The input |

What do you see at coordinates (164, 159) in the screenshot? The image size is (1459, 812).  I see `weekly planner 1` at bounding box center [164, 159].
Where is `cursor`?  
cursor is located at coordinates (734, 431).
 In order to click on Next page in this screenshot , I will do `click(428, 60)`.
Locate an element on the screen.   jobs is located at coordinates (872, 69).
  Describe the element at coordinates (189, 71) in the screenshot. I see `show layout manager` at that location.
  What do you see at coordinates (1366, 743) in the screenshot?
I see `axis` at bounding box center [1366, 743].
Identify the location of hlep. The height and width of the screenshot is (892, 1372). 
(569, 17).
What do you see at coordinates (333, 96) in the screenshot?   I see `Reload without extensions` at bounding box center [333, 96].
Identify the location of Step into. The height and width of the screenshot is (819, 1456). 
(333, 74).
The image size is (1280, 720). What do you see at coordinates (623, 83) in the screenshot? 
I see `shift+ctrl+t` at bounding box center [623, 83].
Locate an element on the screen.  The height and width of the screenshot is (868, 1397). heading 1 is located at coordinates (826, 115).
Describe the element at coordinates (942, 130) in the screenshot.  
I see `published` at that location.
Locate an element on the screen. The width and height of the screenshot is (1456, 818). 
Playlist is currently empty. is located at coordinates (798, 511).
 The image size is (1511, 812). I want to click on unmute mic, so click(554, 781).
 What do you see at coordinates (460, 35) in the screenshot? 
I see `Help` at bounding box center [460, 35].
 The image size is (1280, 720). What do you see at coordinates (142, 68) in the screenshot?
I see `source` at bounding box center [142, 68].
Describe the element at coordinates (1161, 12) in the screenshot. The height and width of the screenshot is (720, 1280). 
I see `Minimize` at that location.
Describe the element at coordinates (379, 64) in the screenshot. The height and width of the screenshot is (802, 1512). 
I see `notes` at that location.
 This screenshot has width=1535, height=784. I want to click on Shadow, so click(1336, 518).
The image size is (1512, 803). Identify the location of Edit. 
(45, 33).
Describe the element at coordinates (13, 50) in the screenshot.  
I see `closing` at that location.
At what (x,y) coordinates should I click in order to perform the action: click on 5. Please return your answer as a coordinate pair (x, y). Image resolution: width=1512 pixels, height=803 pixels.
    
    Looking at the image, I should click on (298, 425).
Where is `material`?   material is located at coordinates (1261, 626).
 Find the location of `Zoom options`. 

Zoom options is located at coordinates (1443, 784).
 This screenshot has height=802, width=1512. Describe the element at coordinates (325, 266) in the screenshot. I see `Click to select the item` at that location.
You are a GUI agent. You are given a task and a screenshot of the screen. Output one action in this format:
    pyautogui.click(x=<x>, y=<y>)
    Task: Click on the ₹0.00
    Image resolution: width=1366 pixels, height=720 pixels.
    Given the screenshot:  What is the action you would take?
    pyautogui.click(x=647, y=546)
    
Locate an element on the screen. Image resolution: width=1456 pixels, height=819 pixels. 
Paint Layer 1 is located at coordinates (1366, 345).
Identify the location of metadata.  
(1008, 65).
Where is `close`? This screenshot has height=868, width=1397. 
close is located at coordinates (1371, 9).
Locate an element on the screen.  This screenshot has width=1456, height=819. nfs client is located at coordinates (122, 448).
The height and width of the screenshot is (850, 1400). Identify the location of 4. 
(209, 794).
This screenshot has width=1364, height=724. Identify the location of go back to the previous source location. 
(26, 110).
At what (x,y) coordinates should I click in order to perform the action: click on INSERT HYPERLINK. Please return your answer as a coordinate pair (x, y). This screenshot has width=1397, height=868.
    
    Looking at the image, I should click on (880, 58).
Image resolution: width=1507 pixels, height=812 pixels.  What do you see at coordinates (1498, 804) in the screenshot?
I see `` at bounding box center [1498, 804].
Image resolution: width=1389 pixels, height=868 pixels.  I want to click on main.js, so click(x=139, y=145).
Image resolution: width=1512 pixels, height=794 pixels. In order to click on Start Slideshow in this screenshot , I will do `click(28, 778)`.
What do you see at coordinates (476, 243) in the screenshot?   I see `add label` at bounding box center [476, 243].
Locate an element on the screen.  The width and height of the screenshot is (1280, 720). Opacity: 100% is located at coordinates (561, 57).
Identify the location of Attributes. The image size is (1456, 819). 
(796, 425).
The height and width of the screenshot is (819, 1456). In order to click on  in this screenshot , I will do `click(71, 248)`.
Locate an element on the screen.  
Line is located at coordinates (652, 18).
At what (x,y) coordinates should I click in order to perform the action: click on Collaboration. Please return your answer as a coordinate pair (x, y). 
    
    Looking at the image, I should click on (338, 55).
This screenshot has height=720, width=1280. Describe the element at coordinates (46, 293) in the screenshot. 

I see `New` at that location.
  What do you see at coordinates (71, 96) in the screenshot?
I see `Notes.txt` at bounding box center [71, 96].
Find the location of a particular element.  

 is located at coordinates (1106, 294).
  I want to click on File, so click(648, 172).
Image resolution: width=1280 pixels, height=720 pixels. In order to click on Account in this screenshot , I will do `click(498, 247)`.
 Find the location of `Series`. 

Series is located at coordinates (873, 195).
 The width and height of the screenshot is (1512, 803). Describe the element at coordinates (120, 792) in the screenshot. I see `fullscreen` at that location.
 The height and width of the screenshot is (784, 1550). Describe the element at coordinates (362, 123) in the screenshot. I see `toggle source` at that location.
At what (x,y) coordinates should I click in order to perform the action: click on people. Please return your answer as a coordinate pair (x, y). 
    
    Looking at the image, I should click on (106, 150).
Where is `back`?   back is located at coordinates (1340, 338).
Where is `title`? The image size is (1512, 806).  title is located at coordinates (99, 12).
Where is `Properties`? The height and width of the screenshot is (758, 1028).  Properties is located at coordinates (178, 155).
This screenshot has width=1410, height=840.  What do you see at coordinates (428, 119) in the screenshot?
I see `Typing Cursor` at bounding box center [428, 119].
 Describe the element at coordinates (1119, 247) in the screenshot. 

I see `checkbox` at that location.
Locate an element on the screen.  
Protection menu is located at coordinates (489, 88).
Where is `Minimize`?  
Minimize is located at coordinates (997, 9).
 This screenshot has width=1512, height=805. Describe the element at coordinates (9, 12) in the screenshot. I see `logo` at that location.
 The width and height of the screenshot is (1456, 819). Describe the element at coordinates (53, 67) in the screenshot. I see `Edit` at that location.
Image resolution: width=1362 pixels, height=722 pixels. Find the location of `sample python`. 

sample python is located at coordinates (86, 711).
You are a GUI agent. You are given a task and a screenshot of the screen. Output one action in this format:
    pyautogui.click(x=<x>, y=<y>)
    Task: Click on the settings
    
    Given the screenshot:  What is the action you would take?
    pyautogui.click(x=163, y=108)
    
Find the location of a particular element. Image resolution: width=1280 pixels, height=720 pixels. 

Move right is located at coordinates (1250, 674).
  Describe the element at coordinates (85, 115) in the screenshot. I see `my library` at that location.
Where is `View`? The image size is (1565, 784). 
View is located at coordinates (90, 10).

Problem requirements |
Show each line of the entries above that contains the string "perform", treating uppercase and lowercase as different.

Response below |
At what (x,y) coordinates should I click in order to perform the action: click on 5. Please return your answer as a coordinate pair (x, y). Image resolution: width=1512 pixels, height=803 pixels.
At what (x,y) coordinates should I click in order to perform the action: click on INSERT HYPERLINK. Please return your answer as a coordinate pair (x, y). This screenshot has width=1397, height=868.
At what (x,y) coordinates should I click in order to perform the action: click on Collaboration. Please return your answer as a coordinate pair (x, y). 
At what (x,y) coordinates should I click in order to perform the action: click on people. Please return your answer as a coordinate pair (x, y). 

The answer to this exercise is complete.